I knew. In retrospect, I absolutely knew.

Still, I chose to look the other way and live in blissful ignorance for so long because it felt like he was all I had.

We’d been together for five years, and I was terrified of change.

Losing both my parents in a tragic car accident at twenty-one shattered my world.

I’m an only child, and never had any real extended family.

My entire universe was taken away from me in a single night.

Nothing could’ve prepared me to navigate that kind of loss.

I was utterly lost—hurting and consumed with grief.

So when I met Daniel in college just a few months after the tragedy that changed my life forever, I clung to him like a lifeline.

He was kind in the beginning, and I know I loved him back then. But after we graduated, everything changed, fast. He landed a job at his very wealthy father’s marketing firm, and that’s when things went downhill. He didn’t want me to work—always preaching his caveman mantra “Me provide for woman.”

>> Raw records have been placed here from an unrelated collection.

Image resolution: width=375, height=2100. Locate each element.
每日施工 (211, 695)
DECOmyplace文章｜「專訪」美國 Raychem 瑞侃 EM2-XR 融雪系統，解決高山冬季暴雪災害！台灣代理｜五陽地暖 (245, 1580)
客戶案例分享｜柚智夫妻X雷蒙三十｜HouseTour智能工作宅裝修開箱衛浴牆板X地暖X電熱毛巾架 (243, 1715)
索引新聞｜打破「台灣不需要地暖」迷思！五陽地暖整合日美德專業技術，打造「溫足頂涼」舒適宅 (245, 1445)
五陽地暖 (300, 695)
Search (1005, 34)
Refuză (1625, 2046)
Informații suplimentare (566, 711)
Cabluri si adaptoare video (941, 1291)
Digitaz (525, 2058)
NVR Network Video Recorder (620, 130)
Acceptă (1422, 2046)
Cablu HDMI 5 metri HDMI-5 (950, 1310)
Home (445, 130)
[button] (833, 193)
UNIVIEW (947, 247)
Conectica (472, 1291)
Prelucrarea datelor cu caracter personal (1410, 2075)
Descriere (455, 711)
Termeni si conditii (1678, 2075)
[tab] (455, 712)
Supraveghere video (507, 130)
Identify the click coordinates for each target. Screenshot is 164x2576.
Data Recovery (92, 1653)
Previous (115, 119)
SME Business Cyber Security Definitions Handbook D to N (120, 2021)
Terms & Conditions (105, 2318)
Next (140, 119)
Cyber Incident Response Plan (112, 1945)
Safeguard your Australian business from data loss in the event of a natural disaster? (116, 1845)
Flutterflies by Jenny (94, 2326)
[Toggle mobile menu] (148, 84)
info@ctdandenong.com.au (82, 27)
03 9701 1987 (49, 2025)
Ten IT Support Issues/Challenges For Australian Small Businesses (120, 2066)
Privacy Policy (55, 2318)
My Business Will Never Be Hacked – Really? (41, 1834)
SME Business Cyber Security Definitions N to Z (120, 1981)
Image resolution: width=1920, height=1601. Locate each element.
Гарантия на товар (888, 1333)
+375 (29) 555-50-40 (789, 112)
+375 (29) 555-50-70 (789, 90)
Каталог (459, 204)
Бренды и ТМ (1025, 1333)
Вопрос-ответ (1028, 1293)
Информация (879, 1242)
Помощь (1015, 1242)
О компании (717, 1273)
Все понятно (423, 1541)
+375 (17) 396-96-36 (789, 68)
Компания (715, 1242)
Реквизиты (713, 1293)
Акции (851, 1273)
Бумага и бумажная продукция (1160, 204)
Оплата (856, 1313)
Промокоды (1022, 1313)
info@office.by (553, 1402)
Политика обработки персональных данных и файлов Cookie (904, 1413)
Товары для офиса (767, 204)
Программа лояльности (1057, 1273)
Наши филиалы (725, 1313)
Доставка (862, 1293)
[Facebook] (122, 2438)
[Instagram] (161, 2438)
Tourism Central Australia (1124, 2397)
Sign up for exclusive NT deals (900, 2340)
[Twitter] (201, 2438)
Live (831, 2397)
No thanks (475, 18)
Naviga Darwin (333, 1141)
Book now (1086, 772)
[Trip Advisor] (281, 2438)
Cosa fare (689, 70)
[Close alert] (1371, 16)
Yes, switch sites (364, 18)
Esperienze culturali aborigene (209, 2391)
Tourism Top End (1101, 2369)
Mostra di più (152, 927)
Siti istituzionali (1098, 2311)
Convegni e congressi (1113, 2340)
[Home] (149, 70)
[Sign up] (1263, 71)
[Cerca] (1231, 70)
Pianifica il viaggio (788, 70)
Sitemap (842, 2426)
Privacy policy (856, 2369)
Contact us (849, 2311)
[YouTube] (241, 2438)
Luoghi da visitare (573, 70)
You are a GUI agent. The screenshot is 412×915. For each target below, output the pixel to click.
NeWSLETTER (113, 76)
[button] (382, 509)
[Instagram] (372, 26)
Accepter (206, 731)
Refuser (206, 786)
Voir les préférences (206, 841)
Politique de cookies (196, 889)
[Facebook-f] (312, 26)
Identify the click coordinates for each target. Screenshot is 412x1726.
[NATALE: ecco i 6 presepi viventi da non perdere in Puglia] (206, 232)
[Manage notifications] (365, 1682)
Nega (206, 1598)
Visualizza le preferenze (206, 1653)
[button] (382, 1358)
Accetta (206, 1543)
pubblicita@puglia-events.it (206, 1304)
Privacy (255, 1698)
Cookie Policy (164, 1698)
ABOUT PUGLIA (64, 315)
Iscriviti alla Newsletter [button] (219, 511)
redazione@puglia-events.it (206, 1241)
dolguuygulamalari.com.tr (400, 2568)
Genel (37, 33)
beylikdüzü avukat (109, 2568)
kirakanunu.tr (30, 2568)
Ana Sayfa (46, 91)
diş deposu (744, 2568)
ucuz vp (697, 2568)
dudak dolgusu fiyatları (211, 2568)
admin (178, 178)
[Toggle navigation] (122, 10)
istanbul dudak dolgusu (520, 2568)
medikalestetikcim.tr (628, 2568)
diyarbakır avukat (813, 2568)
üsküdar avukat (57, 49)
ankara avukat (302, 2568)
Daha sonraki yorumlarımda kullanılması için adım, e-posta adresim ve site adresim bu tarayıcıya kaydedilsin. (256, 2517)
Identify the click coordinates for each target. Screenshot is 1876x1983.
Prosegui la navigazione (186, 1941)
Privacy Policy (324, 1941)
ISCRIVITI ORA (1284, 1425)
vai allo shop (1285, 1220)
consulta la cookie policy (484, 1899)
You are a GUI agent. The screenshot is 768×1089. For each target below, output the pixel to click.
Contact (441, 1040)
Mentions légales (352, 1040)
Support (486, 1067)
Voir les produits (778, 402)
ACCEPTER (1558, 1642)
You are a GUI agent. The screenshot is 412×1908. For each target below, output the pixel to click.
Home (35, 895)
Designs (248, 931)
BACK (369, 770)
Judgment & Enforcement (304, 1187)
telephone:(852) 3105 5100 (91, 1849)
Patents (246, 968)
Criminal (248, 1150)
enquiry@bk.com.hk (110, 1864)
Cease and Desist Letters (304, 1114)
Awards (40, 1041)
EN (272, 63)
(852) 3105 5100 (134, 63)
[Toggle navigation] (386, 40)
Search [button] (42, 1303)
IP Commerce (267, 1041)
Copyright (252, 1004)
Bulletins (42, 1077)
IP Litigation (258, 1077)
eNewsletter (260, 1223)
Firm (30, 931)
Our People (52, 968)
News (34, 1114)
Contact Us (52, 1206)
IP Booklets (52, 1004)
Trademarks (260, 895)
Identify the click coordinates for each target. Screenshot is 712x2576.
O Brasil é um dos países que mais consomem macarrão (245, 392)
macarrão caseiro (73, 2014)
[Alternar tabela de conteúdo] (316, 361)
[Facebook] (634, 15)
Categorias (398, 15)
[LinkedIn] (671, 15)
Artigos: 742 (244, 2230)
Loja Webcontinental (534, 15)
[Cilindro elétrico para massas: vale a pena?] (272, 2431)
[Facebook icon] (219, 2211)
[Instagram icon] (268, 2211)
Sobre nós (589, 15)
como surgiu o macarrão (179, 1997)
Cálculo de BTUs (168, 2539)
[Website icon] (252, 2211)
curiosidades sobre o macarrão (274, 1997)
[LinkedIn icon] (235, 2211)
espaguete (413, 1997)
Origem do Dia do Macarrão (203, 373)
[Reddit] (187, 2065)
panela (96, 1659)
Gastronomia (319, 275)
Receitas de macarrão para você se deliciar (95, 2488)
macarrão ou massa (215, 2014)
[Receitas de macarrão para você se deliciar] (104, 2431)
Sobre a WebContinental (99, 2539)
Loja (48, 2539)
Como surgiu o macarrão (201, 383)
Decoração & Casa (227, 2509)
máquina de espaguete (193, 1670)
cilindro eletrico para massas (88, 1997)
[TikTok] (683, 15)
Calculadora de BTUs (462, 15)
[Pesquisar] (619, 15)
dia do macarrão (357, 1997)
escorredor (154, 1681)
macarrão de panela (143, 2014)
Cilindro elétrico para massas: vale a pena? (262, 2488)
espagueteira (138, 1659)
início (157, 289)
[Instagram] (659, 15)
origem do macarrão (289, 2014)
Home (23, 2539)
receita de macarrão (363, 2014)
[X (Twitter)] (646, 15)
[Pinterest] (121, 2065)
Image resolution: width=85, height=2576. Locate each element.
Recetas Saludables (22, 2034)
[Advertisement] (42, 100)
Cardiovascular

I wanted to work. I wanted to teach. But my need to keep him happy outweighed everything else.

He was the last person I had left in the entire world, and I couldn’t risk doing anything to mess that up.

So I let him pay for the fancy apartment in L.A.

, let him buy me the clothes he liked best, and let him mold me into the perfect, compliant accessory for his curated life.

I’m not proud to say it, but I let him control essentially every part of me.

Then came the late nights. The “client dinners.” The silence that swallowed that hollow, empty apartment. The gaslighting—claiming I was paranoid, that I had no right to question him. And I believed him. Until I didn’t.

The final straw? A thong in the backseat of his BMW. The one he knew I was using to run errands. It was just there, lying on the seat, with no attempts of discretion. It was like a slap in the face.

That was the shift. The moment the fog lifted and I couldn’t unsee it anymore. It felt like I had come out of a dream I didn’t know I was in, and everything came into focus. I could suddenly hear my mom yelling at me to wake up. And I listened.

I didn’t tell him I found the underwear.

I kept them, waiting for the right moment.

Everything was in Daniel's name, including my car, so I used the cash I had quietly hidden away over time and bought an old car I found on craigslist in Santa Monica. I paid the guy an extra few hundred dollars to keep it parked at his house until I needed it. In hindsight, the fact that I’d hidden cash at all should’ve made me question things.